Cal State Northridge students revitalizing abandoned community garden in Pacoima

A group of students from Cal State Northridge working toward getting green thumbs are revitalizing a community garden in Pacoima abandoned last year when coronavirus restrictions shut down operations.

The graduating students, who are taking a sustainability class at the college to fulfill a minor, chose the raised-bed garden initially started by the nonprofit Pacoima Beautiful focusing on access primarily for residents in the adjacent San Fernando Gardens.

The goal of the class is to have students understand real-world experiences based on materials they have been learning throughout the semester. The gardening project is a culmination of that experience targeted to be completed by the middle of May.

On Friday five of the students headed over to the gardens on Leigh Avenue with rakes, shovels, weeding tools, seeds and plants to continue their work on the plot of land in a gated area of the apartment complex.
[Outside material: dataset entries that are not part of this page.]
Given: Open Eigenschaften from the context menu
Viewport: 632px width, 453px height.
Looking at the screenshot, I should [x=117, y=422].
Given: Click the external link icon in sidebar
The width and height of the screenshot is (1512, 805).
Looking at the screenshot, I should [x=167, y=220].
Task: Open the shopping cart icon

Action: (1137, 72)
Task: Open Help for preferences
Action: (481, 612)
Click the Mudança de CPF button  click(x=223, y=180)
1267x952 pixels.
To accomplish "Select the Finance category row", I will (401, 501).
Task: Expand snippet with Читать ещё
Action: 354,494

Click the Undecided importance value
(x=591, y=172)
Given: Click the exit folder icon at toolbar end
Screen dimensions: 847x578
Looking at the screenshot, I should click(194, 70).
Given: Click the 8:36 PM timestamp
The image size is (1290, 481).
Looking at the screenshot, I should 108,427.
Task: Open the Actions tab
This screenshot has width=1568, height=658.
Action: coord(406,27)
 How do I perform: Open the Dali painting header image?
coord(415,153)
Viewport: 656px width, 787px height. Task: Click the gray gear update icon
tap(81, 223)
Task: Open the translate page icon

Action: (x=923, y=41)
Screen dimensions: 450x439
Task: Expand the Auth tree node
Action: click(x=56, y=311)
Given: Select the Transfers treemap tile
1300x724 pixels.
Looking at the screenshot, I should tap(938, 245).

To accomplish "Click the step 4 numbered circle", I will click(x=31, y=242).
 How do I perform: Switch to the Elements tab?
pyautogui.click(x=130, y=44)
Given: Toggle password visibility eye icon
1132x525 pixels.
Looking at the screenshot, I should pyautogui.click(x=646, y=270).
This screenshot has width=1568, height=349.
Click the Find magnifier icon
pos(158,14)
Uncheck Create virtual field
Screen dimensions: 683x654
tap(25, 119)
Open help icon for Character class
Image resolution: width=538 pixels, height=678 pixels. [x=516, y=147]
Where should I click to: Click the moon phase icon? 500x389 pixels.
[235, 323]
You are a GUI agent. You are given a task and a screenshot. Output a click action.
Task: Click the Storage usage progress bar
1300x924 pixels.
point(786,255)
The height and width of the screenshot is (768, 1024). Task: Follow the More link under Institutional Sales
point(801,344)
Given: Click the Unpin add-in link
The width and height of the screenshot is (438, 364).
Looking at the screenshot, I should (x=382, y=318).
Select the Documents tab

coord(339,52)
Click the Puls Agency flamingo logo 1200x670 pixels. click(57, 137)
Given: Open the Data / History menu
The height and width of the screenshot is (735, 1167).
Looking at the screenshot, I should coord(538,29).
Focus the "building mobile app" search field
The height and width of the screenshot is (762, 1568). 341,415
Kayla Aredas started a personal garden last summer out of boredom due to coronavirus stay-at-home orders. But now the 22-year-old Santa Clarita resident has a variety of plants, vegetables and spices up and running.

“I have been interested in sustainability since I was a child,” Aredas said. “Now that I found a minor (in sustainability), I can apply it to my career (in criminology) and that makes me feel more fulfilled and what I imagined as a kid is coming true.”

Loraine Lundquist, a faculty associate at the Institute for Sustainability at Cal State Northridge, said students learning sustainability is really about satisfying current needs in the present without compromising or destroying the ability to meet the needs of future generations.

“It’s about three main areas: economic sustainability, environmental sustainability and there’s equity because societies that do not have a certain degree of equity do not sustain themselves,” Lundquist said. “The biggest one that supersedes everything is the environmental sustainability because if we use up our resources as a planet or if you look at previous societies that used up their resources like the Eastern Islanders for example, they were not able to sustain themselves as a result of using up their resources.”

In the environmental piece of sustainability, students focus on energy, waste and water and choose their own student-lead projects that have a meaningful impact on the community.

Lundquist provides mentorship and guidance.

“The project has to have an impact on the community that they can be proud of and that they can point to and say this is something that we did together,” she added.

Eduardo Martinez chose the community garden project because it has a positive effect on a community and it creates opportunities for the youth to learn how to maintain and grow individual plants.

“Personally, I never grew my own garden or have had an opportunity to work in a community garden until (now),” Martinez said. “But my mission is to one day help my community of South Los Angeles. I have a goal to see a local garden arise in an area that was decimated by the riots.”

Celia Contreras, a community organizer for Pacoima Beautiful, a bilingual, multicultural learning nonprofit focusing on Pacoima and the Northeast San Fernando Valley residents by creating a healthy and sustainable community through environmental education, is happy to have the students’ enthusiasm and resources.

It’s one of three gardens the nonprofit has started in the area.

It measures 50 feet by 4 feet and is designated to serve residents of the public housing community of 448-apartments operated by the Los Angeles Housing Authority on Lehigh Avenue.

Everything planted in it must be edible including flowers.

The plan is to make this garden a “salsa” garden with plants and herbs needed to make tasty sauce including tomatoes, jalapenos, cilantro and onions. The students are also planting basil, oregano and parsley from seeds.

Both the college and the nonprofit have small budgets and gardening tools are readily available. But what Pacoima Beautiful needed was manpower and a commitment to kick start the garden once again.

Free mulch will come from nearby Lopez Canyon and a Sylmar high school teacher who is an expert gardener will donate plants to the project to address the lack of healthy foods in the area.

“We are considered a food desert and I understand this garden isn’t going to fix that specific problem,” Contreras said. “It’s just to bring awareness to that and also the lack of open green space that we have in Pacoima and especially in the San Fernando Gardens. We wanted to build more of an accessible community and have people in the community be involved in gardening projects.”

Contreras said once the garden is completed and coronavirus restrictions are lifted, Pacoima Beautiful employees will use the plants and herbs to teach cooking in their kitchens and hold children’s workshops.

“(We will) teach them the importance of growing food, how to cook it, just overall wellness for that community in the San Fernando Gardens,” she said. “Eventually, we will bring in the importance of composting with food scraps at home. Just looking at a higher educational component that we can just build off of for the future.”